Now, on the eve of Tuesday’s midterm election, Democrats don’t see the joke. Ernst, 44, appears poised to win Iowa’s senate race – and possibly to deliver a senate majority to the GOP.
It’s always interest to note that the one thing The Guardian hates more than anything else is a successful right-wing woman.
I like the Guardian subhead: ‘Republican once considered an obscure one-term state senator has the momentum in Iowa despite suffering the ridicule of her rivals’
Despite?
‘According to The Des Moines Register poll, 48% of Iowans think she takes extreme positions, versus 33% for Braley, yet she trumps him, 51% versus 37%’
Yet?
Maybe Iowans are getting something that the Guardian isn’t?
Sorry to hog, but I balso like this:
‘Democrat donors, notably Tom Steyer, filled Braley’s coffers, though he could not match Ernst’s wall-to-wall advertising. Michelle Obama and the Hillary Clinton stumped across the state. ‘
I love the idea of ‘the Hillary Clinton’ ‘stumping’ across the state. With a big old scowl on its face, no doubt.

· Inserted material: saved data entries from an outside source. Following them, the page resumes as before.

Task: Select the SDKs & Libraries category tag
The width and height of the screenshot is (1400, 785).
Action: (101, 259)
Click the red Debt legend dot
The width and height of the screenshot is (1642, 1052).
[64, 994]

You have to give ’em credit, the Yanks do throw up consistently entertaining pols,
Can you imagine one of our lot growing up as a farm boy/girl? Christ almighty, if you showed Miliband a turnip he’d probably get flustered and try and shake it’s hand.

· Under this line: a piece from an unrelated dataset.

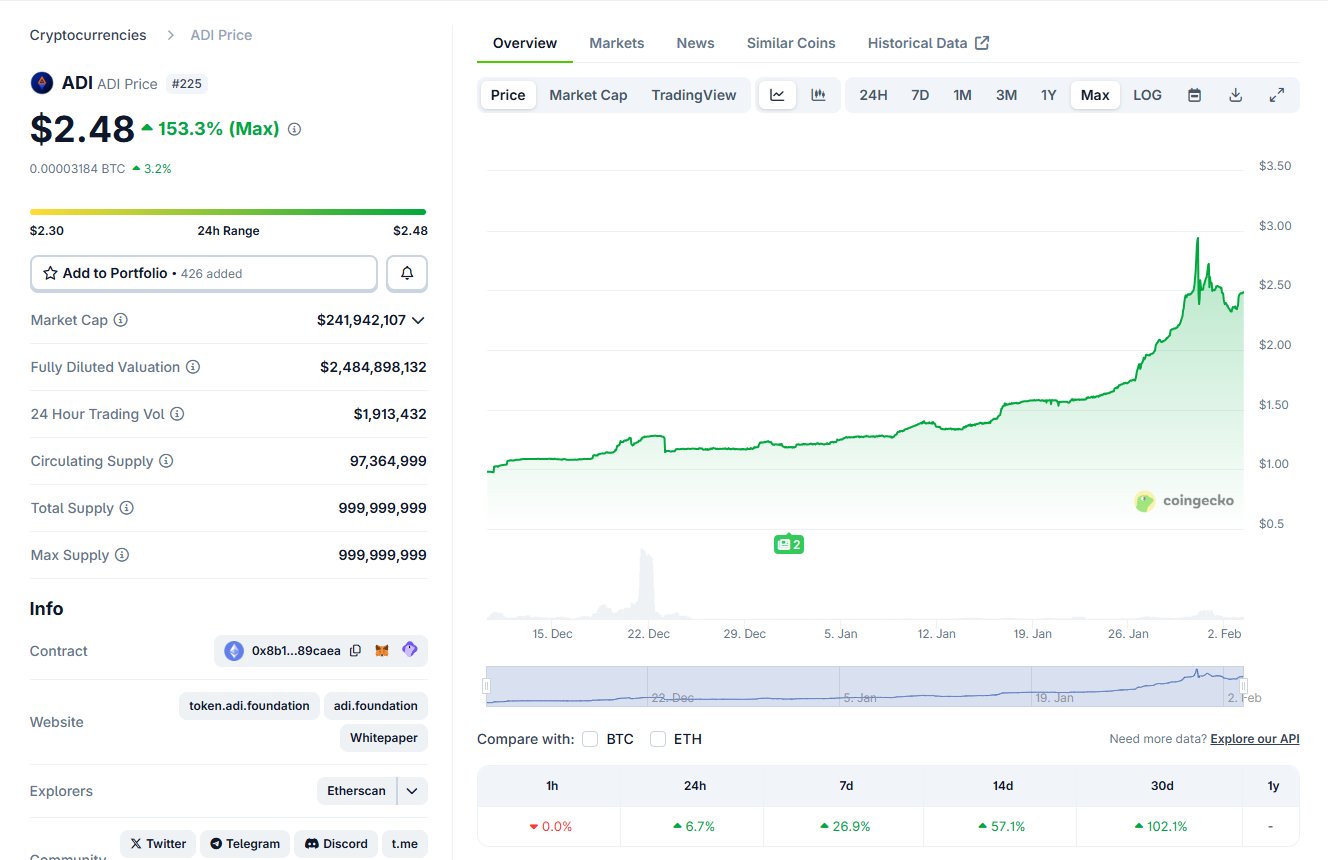Open the Explore our API link
This screenshot has height=860, width=1328.
point(1254,739)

Also, WTF is with the headline? ‘Former Pig Castrator’?
I know it’s a sub picking up on an uncommon background for a click-baity headline, but there’s a sneery, looing down your nose tone to the whole piece. The terribly middle class types who scribble for the grauniad sometimes don’t even bother to hide their disdain for those with a trade.
@Interested
I do like “According to The Des Moines Register poll, 48% of Iowans think she takes extreme positions…”
Now what’s the betting, Iowans were asked “Do you think Joni Ernst takes extreme positions?” Rather than the parcel of positions Joni Ernst takes & Iowans agree with being defined as extreme by the Des Moines Register?
Sorry, but I don’t think I’ve ever heard someone self-describe their political preferences or a politician they prefer as extremist. Outspoken, radical…maybe. Even the BNP & the Trots don’t think they’re extremists.
I asked her the other day if castrating pigs didn’t hurt.
She said ‘only if you catch your thumbs between the bricks’
It’s my birthday, I can put up whatever I like today!
Happy birthday, bilbaoboy, it is my second granddaughter’s literal birthday, having arrived in the front passenger seat before her father had even brought the car to a halt (mother and baby doing well). Hopefully she’ll grow up to a formidable right-wing politician though I’ll probably be pushing up the daisies by then.
DocBud
Thanks. What a way to arrive! I’ll drink a glass to to your granddaughter’s health tonight.
Not sure if a classic Rioja or a rather nice Brunello di Montalcino that I brought back a few years ago.
Pointing out that George Osbourne’s CV doesn’t make him cut out to be Chancellor = Good
Pointing out that Alan Johnson’s experience as a postman doesn’t make him cut out to be Chancellor = Bad.
Similarly for references to Prescott’s time as a cabin boy etc.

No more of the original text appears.